A Novel flaB Gene-Based Profiling Approach for the Rapid and Accurate Detection of Borreliella and Borrelia Species in Ticks.

Abstract

The increasing incidence of tick-borne diseases in Europe necessitates the development of accurate and high-throughput molecular tools for detecting pathogens in tick populations. In this study, we present a novel flaB gene-based profiling method for the detection and identification of Borrelia and Borreliella species in Ixodes ricinus ticks, combining newly designed primers with next-generation sequencing (NGS).
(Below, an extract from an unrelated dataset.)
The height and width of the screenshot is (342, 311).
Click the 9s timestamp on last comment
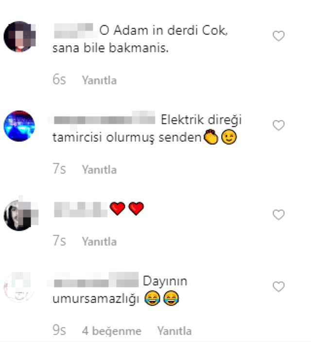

The method was evaluated alongside conventional nested PCR targeting the flaB gene, as well as microbial profiling based on the V4 region of the rrs gene, using tick DNA extracted from 1088 specimens pooled into 94 samples. Our results demonstrate that the flaB gene-based profiling approach was the highest-performing out of the three methods, detecting Borreliaceae DNA in 83 DNA pools, compared to 58 and 56 pools using nested PCR and V4 rrs profiling, respectively. A total of 23 distinct flaB sequence variants were identified, corresponding to five Borreliaceae species: Borreliella afzelii, Bl. garinii, Bl. valaisiana, Bl. burgdorferi, and Borrelia miyamotoi. Additionally, the method enabled putative strain-level discrimination within species. Our results highlight the value of flaB gene-based profiling as a robust tool for ecological and epidemiological studies of Borreliaceae diversity in ticks.